WOUNDED KNEE CREEK Décembre 1890
INDIENS
Trois cent soixante-dix ans de larmes,
pour des hommes, des enfants, des femmes,
du Mayflower à Wounded Creek,
massacrés, lors de jours dramatiques.
SIOUX, Où êtes-vous ?
Vous cachez-vous ?
CHEYENNES, décimés par l’hégémonie américaine,
qu’est devenue la culture indienne ?
Jadis les grandes plaines
étaient votre domaine.
Au nom de Dieu,
les colons violèrent ces lieux,
en tuant et en dominant,
autorisés par leurs gouvernants.
Ce fût une solution finale,
que l’on cache dans de sombres annales.
De traités caducs en provocations,
aux réactions éteintes à coups de pendaisons,
les despotes blancs ont détruit vos nations,
en vous exterminant par millions.
SIOUX, Souvenez-vous !
Little Big Horn, c’était vous !
CHEYENNES, retournez dans l’arène,
pour la survivance des volontés indiennes.
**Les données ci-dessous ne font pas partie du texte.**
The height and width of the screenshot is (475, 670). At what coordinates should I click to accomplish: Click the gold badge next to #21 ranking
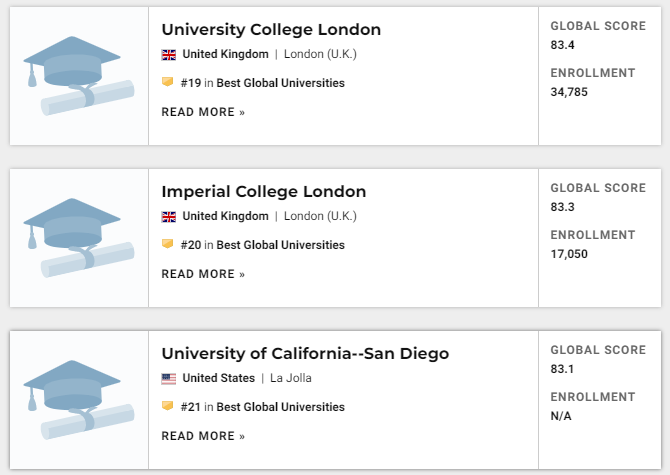168,405
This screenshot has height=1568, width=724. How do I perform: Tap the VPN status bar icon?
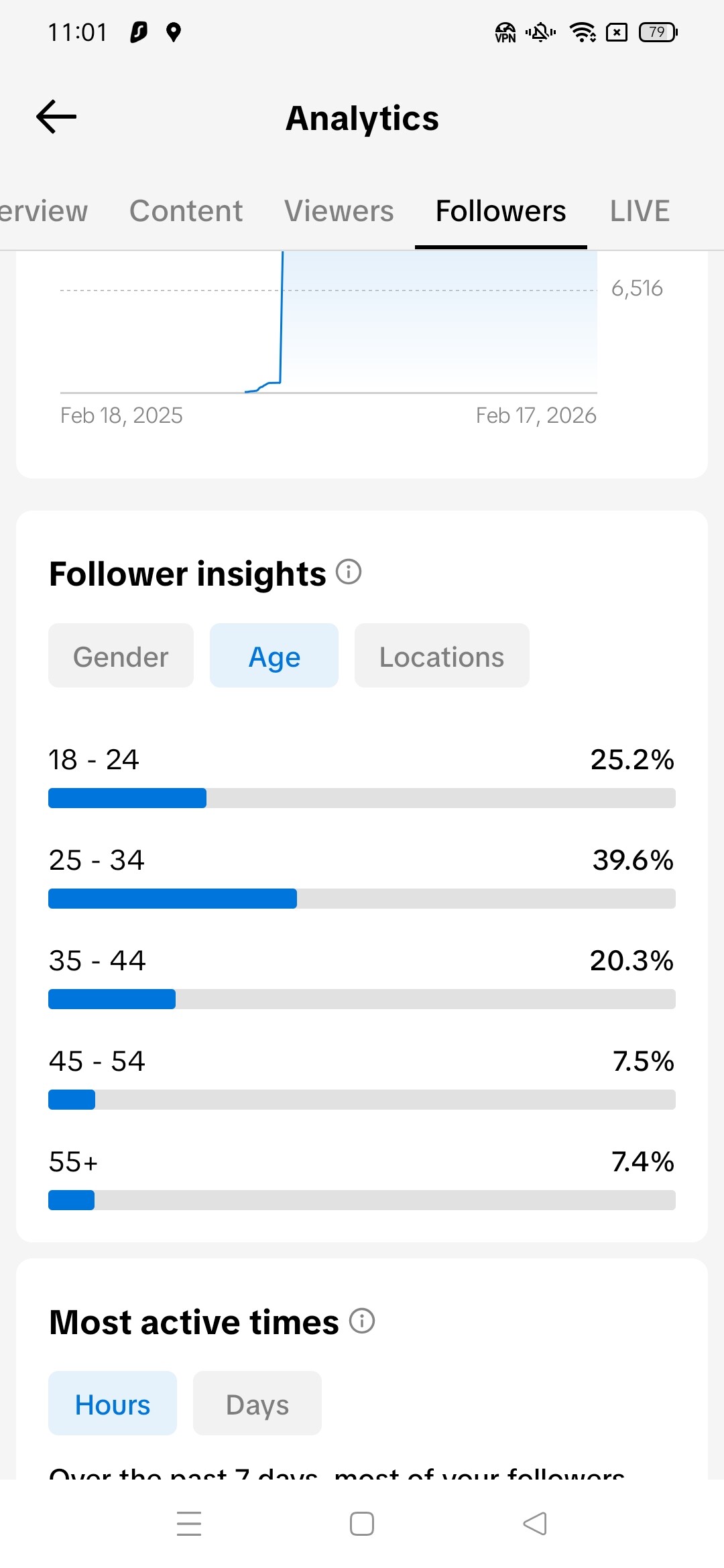[505, 32]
Dans des ghettos, véritables camps nazis,
depuis hier, jusqu’à aujourd’hui,
misère, alcool, chômage,
furent vos nouveaux paysages.
Pour vous détruire et vous annihiler,
vous écraser sous une féroce société,
éducation et intégration,
devinrent les combles de l’occupation.
Quel héritage, après ce sabotage ?
La citoyenneté, le langage,
les indiens ont-ils encore une identité
dans cette Amérique qui les a humiliée ?
SIOUX, Vous étiez debout,
vos peintures de guerre sur les joues.
CHEYENNES, que les réserves contiennent,
vous étiez une grande tribu humaine.
Rien ne relèvera les cendres des grands chamanes.
Ce sont d’autres indiens qui partent à la recherche de leur âme.
Y aurait-il une fin à cette longue marche ?
Quand l’Amérique s’éprend de tout ce qu’elle gâche.
De Reagan à Hollywood,
elle ne se dégoute pas des crimes qu’elle a sous le coude !
L’indien a commencé son exode,
gare aux phénomènes de mode.
Que l’on rende les Black Hill à leur mémoire sacrée.
Que l’on donne un Etat, à ce peuple exterminé.
Pour que l’indien ne soit plus un homme lige
et que sa culture retrouve tout son prestige !
SIOUX, Il est temps d’être vous.
De remonter, vos chevaux fous.
CHEYENNES, brisez l’ignorance extrême,
replantez vos tipis dans les grandes plaines.
Quatre cent soixante dix ans après,
la terre appelle les esprits éplorés,
la dignité recherche ses guerriers,
à tous les amérindiens de l’écouter.